How to use the results

Treat each highlighted match the way an editor would: ask «is this word doing work, or is it filler?» Empty ceremony — «in today's fast-paced world, it is important to note that…» — should go, for everyone. But your natural formal register should stay: deleting it is self-erasure, not editing. Then put the effort where the signal actually lives — vary your sentence lengths on purpose, add details only you could add, keep at least one claim you are willing to defend. When a whole passage needs that deeper rewrite while keeping your meaning and voice, that is what Diglot's editor is built for.

Take it further with Diglot

This free tool runs in your browser. When you want to act on what it shows — fix the grammar, tighten the phrasing, or make your English read like a native wrote it — that is what Diglot is built for. The free tier is meaningful for daily writing, no card required.

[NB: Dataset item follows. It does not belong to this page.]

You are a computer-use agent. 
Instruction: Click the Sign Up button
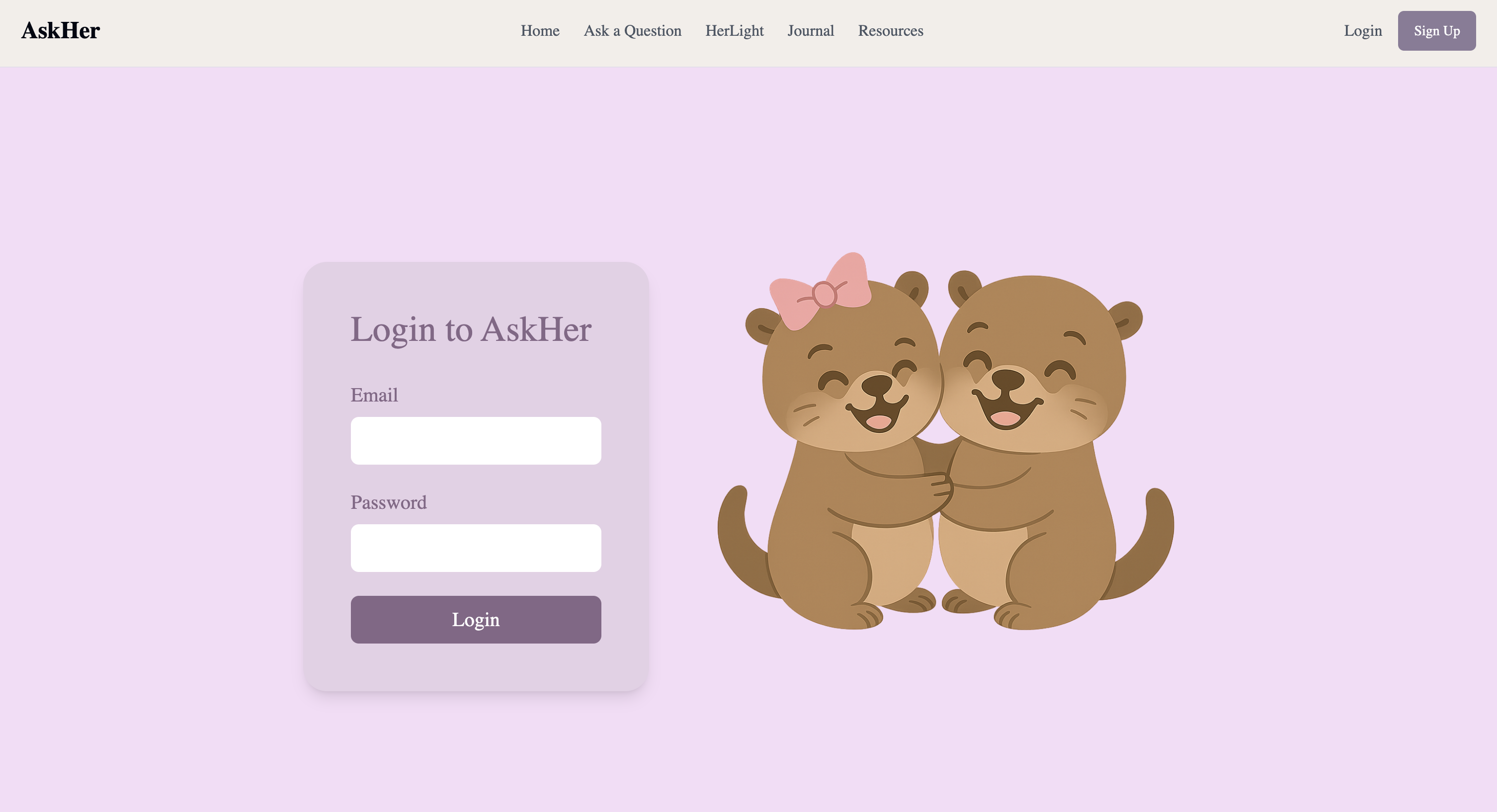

Frequently asked questions

What words does this checker flag?
About 75 patterns in three categories: single words strongly associated with AI output (delve, tapestry, testament, moreover, pivotal, robust, leverage…), stock phrases («it is important to note», «in today’s fast-paced world», «navigate the complexities»), and structural tells like the «not only X, but also Y» frame or several consecutive sentences opening with a transition word.
Does removing these words beat AI detectors?
No. Detectors measure statistical properties like perplexity and burstiness — essentially how uniform and predictable the text is — not the presence of specific words. Swap every flagged word and the rhythm, structure, and generality that actually trip detectors survive untouched. Word-swapping is surface editing; it does not change the signal.
Are these words proof that a text was written by AI?
No — and this matters. Many «AI words» are classic formal-register vocabulary that non-native English writers were explicitly taught long before ChatGPT. A Stanford study (Liang et al., Patterns, 2023) found AI detectors falsely flagged 61% of TOEFL essays by non-native speakers. A high count here means your text leans on a recognizable register, not that a machine wrote it.
I am a non-native writer and «moreover» is just how I write. Should I stop?
Not necessarily. There is a difference between cutting empty ceremony (good editing for everyone) and erasing your natural formal register (self-erasure). Keep the words that are genuinely yours, and put your humanity into the things word lists cannot see: varied sentence rhythm, concrete details, and claims you are willing to defend.
Is my text uploaded anywhere?
No. The check runs entirely in your browser — your text is never sent to a server or stored. You can safely paste unpublished essays, confidential drafts, or anything else.